* [What the exercise asks]: Would you retype every line below without changing anything?

* [Records for the exercise]:
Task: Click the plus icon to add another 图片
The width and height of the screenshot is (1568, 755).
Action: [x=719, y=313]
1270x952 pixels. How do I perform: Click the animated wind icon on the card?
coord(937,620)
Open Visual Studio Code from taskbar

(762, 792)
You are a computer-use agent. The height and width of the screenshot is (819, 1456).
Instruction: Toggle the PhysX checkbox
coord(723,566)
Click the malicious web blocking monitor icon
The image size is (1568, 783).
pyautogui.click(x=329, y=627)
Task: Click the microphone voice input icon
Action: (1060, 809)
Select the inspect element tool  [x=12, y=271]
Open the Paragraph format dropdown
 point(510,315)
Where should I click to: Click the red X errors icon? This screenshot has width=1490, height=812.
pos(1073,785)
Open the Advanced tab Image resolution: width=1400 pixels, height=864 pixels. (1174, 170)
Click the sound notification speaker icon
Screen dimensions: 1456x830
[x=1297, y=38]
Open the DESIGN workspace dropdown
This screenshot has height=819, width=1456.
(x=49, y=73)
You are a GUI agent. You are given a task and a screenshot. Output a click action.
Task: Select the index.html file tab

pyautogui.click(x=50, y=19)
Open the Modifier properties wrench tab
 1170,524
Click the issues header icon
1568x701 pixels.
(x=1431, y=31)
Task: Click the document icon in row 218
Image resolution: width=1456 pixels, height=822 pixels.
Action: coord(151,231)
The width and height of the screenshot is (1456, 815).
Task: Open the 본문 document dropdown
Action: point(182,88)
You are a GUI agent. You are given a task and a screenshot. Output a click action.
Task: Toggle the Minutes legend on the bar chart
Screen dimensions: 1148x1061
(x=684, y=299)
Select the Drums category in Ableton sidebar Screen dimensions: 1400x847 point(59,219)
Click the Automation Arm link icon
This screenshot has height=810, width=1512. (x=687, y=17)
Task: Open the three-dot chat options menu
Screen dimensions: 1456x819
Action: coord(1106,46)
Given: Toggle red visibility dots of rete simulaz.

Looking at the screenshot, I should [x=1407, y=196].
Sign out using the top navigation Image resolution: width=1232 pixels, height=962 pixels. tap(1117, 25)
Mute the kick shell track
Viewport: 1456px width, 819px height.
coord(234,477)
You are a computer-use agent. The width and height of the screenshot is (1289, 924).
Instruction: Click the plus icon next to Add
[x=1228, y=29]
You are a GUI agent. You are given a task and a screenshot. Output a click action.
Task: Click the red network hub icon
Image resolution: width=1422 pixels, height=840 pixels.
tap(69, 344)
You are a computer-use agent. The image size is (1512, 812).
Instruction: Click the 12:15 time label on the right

* [Result of this task]:
Task: Click the plus icon to add another 图片
The width and height of the screenshot is (1568, 755).
Action: [x=719, y=313]
1270x952 pixels. How do I perform: Click the animated wind icon on the card?
coord(937,620)
Open Visual Studio Code from taskbar

(762, 792)
You are a computer-use agent. The height and width of the screenshot is (819, 1456).
Instruction: Toggle the PhysX checkbox
coord(723,566)
Click the malicious web blocking monitor icon
The image size is (1568, 783).
pyautogui.click(x=329, y=627)
Task: Click the microphone voice input icon
Action: (1060, 809)
Select the inspect element tool  [x=12, y=271]
Open the Paragraph format dropdown
 point(510,315)
Where should I click to: Click the red X errors icon? This screenshot has width=1490, height=812.
pos(1073,785)
Open the Advanced tab Image resolution: width=1400 pixels, height=864 pixels. (1174, 170)
Click the sound notification speaker icon
Screen dimensions: 1456x830
[x=1297, y=38]
Open the DESIGN workspace dropdown
This screenshot has height=819, width=1456.
(x=49, y=73)
You are a GUI agent. You are given a task and a screenshot. Output a click action.
Task: Select the index.html file tab

pyautogui.click(x=50, y=19)
Open the Modifier properties wrench tab
 1170,524
Click the issues header icon
1568x701 pixels.
(x=1431, y=31)
Task: Click the document icon in row 218
Image resolution: width=1456 pixels, height=822 pixels.
Action: coord(151,231)
The width and height of the screenshot is (1456, 815).
Task: Open the 본문 document dropdown
Action: point(182,88)
You are a GUI agent. You are given a task and a screenshot. Output a click action.
Task: Toggle the Minutes legend on the bar chart
Screen dimensions: 1148x1061
(x=684, y=299)
Select the Drums category in Ableton sidebar Screen dimensions: 1400x847 point(59,219)
Click the Automation Arm link icon
This screenshot has height=810, width=1512. (x=687, y=17)
Task: Open the three-dot chat options menu
Screen dimensions: 1456x819
Action: coord(1106,46)
Given: Toggle red visibility dots of rete simulaz.

Looking at the screenshot, I should [x=1407, y=196].
Sign out using the top navigation Image resolution: width=1232 pixels, height=962 pixels. tap(1117, 25)
Mute the kick shell track
Viewport: 1456px width, 819px height.
coord(234,477)
You are a computer-use agent. The width and height of the screenshot is (1289, 924).
Instruction: Click the plus icon next to Add
[x=1228, y=29]
You are a GUI agent. You are given a task and a screenshot. Output a click action.
Task: Click the red network hub icon
Image resolution: width=1422 pixels, height=840 pixels.
tap(69, 344)
You are a computer-use agent. The image size is (1512, 812).
Instruction: Click the 12:15 time label on the right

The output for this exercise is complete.